Time to Get Mountain Ready

Are you as excited as I am for this year’s hiking season? June is my favourite time of the year because most of the snow has finally melted and the trails are drying up!  Much like any sport, off-season training is one of the major keys to a successful season. Hiking is no exception to this rule and training should be taken seriously all year round! With many gyms still currently closed due to the pandemic, at home training sessions are where it’s going to be at for getting your legs hiking ready! For a lot of us, space is limited so having squat racks and heavy weight equipment may not be possible in our homes! Fortunately, I’ve found a wicked solution for getting strong, mountain ready legs.  

Why Sandbag Training

No bands, barbells, or dumbells!  My favourite leg strengthening equipment is the sandbag. The sandbag is king when it comes to strength and conditioning training. I love the sandbag because it is so versatile and you can use it to effectively target all of the major muscle groups.  Sandbag training has been around for a while, but of course it’s gaining popularity as many fitness folks are having to improvise at home. 

Benefits of Sandbag Training

Tribesports.com has defined sandbag training benefits in the best way so I’m quoting their blog below:

1. Sandbags Build Stability

  Sandbag WindmillsThe nature of sandbag training is such that you’ll have to work hard to control the constantly-shifting centre of mass. This builds strength and stability and has performance benefits for anyone who needs to be able to control awkward objects in their life, work or sport. The vast majority of stability training involves an unstable surface, using a stability ball or wobble board for example. While this has some benefits it’s important that we also train with unstable objects as this produces a different set of strengths and skills.   
  1. Sandbag Training Can Be Done Anywhere

  I can use my sandbag in the gym, garage and outdoors. Plus, when I travel I often take an empty sandbag with me and fill it up when I arrive. It’s very difficult to do that with any traditional free weight.   
  1. Sandbag Training is Affordable

  Whether you opt for a homemade sandbag or a commercial model, sandbag training is versatile and affordable. Adding extra weight to your sandbag is either exceptionally cheap (at around £2 per 25kg) or free!  
  1. Sandbag Training is Tough! 

  If you’re looking for a challenging workout that will build strength and conditioning then the sandbag  is a great tool. Plus, weight-for-weight the sandbag is an incredibly tough training tool to work with. Most people report that they can lift around 40-50% less in a sandbag than they could on a barbell.   
  1. Sandbag Training is Great For Sports Performance

  There are few other training tools that offer the same level of challenge as the sandbag. Plus it is perfectly suited to unconventional drills like load carries, sprints, drags and throws – all excellent for anyone who wants to improve sports performance. And the sheer brute strength needed to train with sandbags develops strong shoulders, legs and backs like few other things.   You’ll also realise that you need great all round strength to use sandbag training, something you can often get away with in other training methods. If you cannot Clean the sandbag up to chest height then you’ll struggle to perform exercises like Sandbag Front Squats, Sandbag Overhead Presses and Sandbag Zercher Lunges. While some see this as a limitation, it has the effect of producing incredibly strong, well conditioned and well rounded individuals. It also builds tremendous grip strength, naturally”   

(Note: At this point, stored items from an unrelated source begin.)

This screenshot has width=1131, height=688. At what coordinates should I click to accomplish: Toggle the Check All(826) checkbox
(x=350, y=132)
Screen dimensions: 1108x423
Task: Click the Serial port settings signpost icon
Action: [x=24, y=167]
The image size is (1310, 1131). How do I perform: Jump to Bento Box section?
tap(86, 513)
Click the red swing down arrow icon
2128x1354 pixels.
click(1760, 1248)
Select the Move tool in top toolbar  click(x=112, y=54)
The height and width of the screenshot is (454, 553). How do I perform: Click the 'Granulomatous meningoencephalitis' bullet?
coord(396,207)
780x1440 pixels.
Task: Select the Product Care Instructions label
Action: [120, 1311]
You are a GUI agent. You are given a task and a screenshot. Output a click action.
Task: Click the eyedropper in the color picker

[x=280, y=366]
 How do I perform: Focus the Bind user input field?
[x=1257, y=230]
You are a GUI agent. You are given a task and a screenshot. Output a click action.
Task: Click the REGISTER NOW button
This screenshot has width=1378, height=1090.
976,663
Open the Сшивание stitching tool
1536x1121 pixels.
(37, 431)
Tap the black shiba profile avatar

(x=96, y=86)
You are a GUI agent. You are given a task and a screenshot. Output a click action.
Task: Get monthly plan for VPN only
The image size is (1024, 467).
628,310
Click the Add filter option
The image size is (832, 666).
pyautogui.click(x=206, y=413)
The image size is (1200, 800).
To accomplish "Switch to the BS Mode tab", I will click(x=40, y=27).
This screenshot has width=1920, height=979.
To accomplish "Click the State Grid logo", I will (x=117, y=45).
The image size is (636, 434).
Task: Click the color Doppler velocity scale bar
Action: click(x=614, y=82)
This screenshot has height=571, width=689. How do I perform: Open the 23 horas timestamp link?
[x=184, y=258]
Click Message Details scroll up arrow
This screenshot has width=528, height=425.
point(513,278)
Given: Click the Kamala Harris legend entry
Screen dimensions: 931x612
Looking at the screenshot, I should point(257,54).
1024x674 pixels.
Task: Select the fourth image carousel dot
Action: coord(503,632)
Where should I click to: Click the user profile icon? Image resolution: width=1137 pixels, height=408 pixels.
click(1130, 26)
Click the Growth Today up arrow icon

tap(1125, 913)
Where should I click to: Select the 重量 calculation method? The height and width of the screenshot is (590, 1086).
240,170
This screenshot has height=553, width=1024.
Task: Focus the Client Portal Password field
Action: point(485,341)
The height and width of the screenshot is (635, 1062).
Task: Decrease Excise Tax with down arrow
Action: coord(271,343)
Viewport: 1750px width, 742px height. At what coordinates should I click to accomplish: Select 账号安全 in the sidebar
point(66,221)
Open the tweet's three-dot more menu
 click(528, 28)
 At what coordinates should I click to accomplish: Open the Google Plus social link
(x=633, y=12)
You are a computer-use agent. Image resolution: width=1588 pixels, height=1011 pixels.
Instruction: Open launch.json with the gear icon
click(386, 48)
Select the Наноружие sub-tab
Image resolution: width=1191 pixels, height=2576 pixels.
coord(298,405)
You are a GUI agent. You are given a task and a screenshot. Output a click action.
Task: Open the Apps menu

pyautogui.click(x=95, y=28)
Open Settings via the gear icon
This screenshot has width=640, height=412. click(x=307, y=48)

The Best Sandbag Exercises for Strong Hiking Legs

Some of my favourite sandbag exercises to get my legs ready to tackle the mountains include:
  • SandbagDeadlifts
  • Sandbag Back Squats 
  • Sandbag Lunges
  • Bulgarian split squats with sandbag on shoulders
  • Good mornings w/ sandbag

Follow Along Sandbag Training Leg Routine

This is my first ever youtube video so bare with me! I’ve uploaded one of my favourite sandbag lower body workouts for you to reference! Follow along or take a few exercises with you and create your own routine! 

Choosing a Bag for Sandbag Training

There are a lot of different sandbags out there, how do you choose the right one for you? First of all, consider the right weight for you. What’s your current strength and what are your fitness goals? A great thing about sandbags is that you don’t have to fill them up all the way. My sandbag is good for up to 35 kg and has the capacity for 3 small bags within it. This means that I can increase or decrease the weight by adding or removing the smaller bags depending on the exercise. Investing in a sandbag that is a bit heavier could be beneficial as you increase your strength. Happy Training!